Kasım ayı içinde B.M. Kuvvetleri Kuzey Kore’ye son darbeyi indirme hazırlığı ile meşgulken, Komünist Çinde büyük faaliyetler görünüyordu. Ekim başlarında Başbakan Chou-En-Lai; Pekin radyosundan: “ Komşusu istilaya uğrarken Çin Ulusu kayıtsız kalamaz. Çin Ulusu her vakit Korelilerle beraber olmuştur. Çin Ulusu, Kore’yi kurtarmak için Kore Ulusunu destekleyecektir” şeklinde beyanat vermeğe başlamıştı. Yapılan propagandalarda “ eskiden Japonya’nın yaptığı gibi, bu kez de Amerikanın Kore yolu ile Çin’i ve Asya’yı istila etmeğe niyetli olduğu” teması işleniyordu. İlk olarak Mançurya’daki kuvvetler arttırılmıştı. Kasım başlarında bu kuvvetlerin 850.000’e çıkarıldığı tahmin edilmektedir.
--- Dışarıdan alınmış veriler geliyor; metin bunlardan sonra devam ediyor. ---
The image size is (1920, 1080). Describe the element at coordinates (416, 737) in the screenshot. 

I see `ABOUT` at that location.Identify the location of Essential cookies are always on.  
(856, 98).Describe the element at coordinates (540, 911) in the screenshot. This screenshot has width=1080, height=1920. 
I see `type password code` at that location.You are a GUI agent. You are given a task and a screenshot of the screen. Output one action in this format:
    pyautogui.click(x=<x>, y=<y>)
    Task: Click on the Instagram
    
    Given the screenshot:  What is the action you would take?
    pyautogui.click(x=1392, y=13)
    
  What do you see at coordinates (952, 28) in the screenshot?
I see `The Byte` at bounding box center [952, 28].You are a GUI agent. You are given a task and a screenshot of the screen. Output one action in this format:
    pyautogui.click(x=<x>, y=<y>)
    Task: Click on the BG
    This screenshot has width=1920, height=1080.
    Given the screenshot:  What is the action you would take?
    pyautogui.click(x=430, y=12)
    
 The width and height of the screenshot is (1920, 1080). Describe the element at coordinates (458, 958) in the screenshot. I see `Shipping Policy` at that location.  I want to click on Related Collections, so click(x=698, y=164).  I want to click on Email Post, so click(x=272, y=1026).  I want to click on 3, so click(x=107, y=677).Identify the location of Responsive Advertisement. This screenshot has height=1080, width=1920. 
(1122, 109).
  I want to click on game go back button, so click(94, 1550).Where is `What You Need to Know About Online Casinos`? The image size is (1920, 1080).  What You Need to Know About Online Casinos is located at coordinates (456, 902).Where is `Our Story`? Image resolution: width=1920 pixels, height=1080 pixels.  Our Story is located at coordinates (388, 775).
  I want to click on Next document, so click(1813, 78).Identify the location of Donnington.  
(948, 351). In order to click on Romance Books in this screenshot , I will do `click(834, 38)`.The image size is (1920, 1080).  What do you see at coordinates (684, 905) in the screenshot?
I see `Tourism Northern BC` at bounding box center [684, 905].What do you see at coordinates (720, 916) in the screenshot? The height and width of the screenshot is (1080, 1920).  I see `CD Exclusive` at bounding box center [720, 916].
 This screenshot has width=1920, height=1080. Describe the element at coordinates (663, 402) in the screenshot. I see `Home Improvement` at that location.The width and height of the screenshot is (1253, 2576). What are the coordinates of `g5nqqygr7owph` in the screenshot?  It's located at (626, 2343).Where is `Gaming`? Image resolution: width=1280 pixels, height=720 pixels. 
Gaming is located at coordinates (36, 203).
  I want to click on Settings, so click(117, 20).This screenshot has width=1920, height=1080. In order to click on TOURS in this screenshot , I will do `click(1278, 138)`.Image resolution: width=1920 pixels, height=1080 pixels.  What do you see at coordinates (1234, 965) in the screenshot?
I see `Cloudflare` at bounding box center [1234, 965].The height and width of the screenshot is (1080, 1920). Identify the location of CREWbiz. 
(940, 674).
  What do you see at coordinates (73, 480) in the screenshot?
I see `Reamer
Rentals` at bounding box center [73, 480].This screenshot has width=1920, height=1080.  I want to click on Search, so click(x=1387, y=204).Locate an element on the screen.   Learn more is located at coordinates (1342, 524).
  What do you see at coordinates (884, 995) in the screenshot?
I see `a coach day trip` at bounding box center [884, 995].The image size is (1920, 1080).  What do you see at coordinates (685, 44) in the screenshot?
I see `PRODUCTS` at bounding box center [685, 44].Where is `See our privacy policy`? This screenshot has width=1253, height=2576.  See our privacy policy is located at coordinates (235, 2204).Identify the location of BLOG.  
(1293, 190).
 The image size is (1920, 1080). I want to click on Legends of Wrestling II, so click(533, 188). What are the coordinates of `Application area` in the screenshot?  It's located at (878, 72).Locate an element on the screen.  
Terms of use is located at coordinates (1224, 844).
B.M. Kuvvetlerinin 38nci Paraleli geçişini takiben, 14–15 Ekim 1950’de 38, 39 ve 40’ıncı Komünist Çin Ordularına mensup kuvvetler, Yalu Nehrini geçerek Kuzey Kore Topraklarına girmişlerdi.

Komünist Çin’in bütün bu faaliyetlerine rağmen B.M. Başkomutanlığının genel kanaati: “Kuzeyde abartıldığı kadar fazla Çin Kuvvetinin mevcut olmadığı, Çinin kendi topraklarına ve Mançurya’ya bir tecavüz olmadığı takdirde savaşa katılmayacağı, savaşa katılsa bile B.M. Kuvvetlerinin çok üstün Hava Gücü karşısında hiçbir şey yapamayacağı” şeklindeydi. Bu yanlış yorumlamanın savaşın en büyük hatalarından biri olduğu kabul edilir. Beklenen taarruz; Başkomutan Gen Mc Arthur’un direktifi ile ve bu defa Türk Tugayının da ilk defa savaşa katılmasıyla 24 Kasım günü başlamıştır.

Dr. M. Galip BAYSAN

Cevap bırakın

E-posta hesabınız yayımlanmayacak.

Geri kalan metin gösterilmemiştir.